Montreal researchers are taking part in what could become a breakthrough in stem cell transplants, by leading the first transplant of a mismatched donor.

A 28-year-old father-to-be who has Ewing sarcoma is about to become the first person in North America to get a transplant from a mismatched donor.

The patient, Andrew Willette, needs the transplant to fight his cancer, but no one in his family is an appropriate match. So he will be using cells from his sister, who is only a partial match.

Usually, such transplants fail. That's because patients usually reject and attack the foreign donor cells. The ensuing response can kill the patient, or lead to infections or relapses.

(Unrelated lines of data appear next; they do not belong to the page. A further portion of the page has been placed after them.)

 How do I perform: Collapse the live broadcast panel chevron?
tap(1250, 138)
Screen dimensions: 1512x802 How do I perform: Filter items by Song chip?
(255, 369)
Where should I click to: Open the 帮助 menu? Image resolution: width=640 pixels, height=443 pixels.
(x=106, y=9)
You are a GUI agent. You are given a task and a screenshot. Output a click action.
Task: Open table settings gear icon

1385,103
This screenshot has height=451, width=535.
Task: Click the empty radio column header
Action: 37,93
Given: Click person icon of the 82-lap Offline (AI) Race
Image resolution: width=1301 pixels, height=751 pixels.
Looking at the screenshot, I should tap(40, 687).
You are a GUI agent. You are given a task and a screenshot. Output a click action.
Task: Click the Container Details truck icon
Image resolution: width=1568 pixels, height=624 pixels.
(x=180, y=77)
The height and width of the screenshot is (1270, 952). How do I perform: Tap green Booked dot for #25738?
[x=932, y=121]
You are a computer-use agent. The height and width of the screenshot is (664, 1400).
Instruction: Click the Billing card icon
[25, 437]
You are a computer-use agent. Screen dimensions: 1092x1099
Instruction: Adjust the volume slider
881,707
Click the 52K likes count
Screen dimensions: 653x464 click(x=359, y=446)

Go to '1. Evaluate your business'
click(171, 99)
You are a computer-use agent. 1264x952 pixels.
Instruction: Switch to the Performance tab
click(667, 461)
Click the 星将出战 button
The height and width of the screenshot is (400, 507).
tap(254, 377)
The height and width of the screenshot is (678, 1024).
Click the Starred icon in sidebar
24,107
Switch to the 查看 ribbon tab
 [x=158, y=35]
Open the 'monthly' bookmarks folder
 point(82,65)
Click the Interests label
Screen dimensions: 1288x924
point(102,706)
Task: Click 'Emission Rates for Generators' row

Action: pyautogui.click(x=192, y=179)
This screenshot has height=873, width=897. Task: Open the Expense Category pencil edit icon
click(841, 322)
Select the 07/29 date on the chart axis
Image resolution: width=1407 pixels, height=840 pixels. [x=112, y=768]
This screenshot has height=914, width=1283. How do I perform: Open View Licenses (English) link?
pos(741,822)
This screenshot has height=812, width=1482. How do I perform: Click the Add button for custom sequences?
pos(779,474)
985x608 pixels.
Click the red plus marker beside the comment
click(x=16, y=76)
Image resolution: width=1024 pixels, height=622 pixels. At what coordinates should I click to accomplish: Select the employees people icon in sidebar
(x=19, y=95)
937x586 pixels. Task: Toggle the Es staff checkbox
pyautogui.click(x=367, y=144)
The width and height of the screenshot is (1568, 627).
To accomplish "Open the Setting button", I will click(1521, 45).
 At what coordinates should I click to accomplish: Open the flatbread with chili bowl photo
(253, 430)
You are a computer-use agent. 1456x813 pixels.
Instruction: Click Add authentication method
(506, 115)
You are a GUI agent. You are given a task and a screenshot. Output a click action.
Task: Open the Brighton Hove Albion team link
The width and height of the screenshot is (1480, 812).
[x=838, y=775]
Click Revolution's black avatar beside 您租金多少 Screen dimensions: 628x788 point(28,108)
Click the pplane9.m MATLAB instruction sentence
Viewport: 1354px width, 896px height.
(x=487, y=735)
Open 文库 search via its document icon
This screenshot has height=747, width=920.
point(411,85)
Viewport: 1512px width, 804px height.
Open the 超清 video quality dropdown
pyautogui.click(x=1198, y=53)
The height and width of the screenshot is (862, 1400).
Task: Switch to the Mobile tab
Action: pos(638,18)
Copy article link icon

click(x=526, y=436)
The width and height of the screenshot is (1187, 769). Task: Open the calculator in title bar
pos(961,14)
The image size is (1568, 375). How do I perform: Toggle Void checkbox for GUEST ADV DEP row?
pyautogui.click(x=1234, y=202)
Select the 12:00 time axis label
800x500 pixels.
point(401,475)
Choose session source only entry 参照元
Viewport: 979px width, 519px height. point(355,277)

But, the technique pioneered in a Montreal lab by Dr. Denis-Claude Roy of the Maisonneuve-Rosemont Hospital could change that.

Roy explains that his research team developed a new approach that preserves the cells that fight infection and disease while eliminating the cells that reject donor cells.

"We are letting Mother Nature decide which cells are going to react," he told CTV's Canada AM Monday morning.

Roy explains that the technique involves introducing donor cells to the patient cells in a lab.

"Those cells that recognize foreign patient cells become activated. The cells that are there to fight infections or viruses or even leukemia aren't activated, they don't see their target, so they're actually sleeping. So we then kill those cells that are activated," he explained.

To kill the activated cells, a specially-designed photo-sensitizing product is introduced that makes the cells vulnerable to phototherapy.

"They accumulate the drug, and when we turn on the light, this energy transfer results in the killing of only the cells that recognize the patients. The cells that fight infection, that are dormant, don't accumulate the drug and are not killed," he said.

The technique, while 10 years in the making, is still experimental. But it is now poised to enter Phase 3 trials. Willette is the first patient set to receive the treatment.

Interestingly, while the technique was created in Roy's lab, his current hospital lab facilities fall short of international industry standards for stem cell treatment.

So technicians have taken a refrigerated container of stem cells harvested from Willette's sister to Maastricht, The Netherlands. There, they will be cultured and then flown home again to be injected into Willette.

If the process works, it could revolutionize treatment for patients with hard-to-treat cancers and congenital illnesses.

Currently, patients start their search for a stem cell donor within their own family. But a match is found in only 25 per cent of cases. The next option is to try to find a donor from registries of people who have offered to donate stem cells or bone marrow. In Canada, that registry is called One Match and is run by Canadian Blood Services.

The registry can find matches from registries from all over the world, which include about 13 million people willing to offer stem cells. But when no match is located, treatment options are few and patients often die while waiting for a donor.

This new technique would change all that," says Roy.

"It would be great if we could use this new strategy that eliminated mismatched cells. Because we would be able to basically find a donor for everyone," he said.

"It would be like finding a universal donor."

Roy notes that the technique is not without risks. The patient undergoing the transplant has to have their own immune system disabled before the transfer of donor cells.

"So patients are at high risk of infections and recurrence of their disease," he explained.

But Roy hopes that with the process they've developed, patients should be well-prepared to fight infections because they will have immune cells along with the stem cells injected into them.

More study on patients s still needed to see whether the addition of immune cells is enough for patents to rebuild their immune systems.

"So there are still a number of questions that need to be answered, but we're pretty excited," Roy said.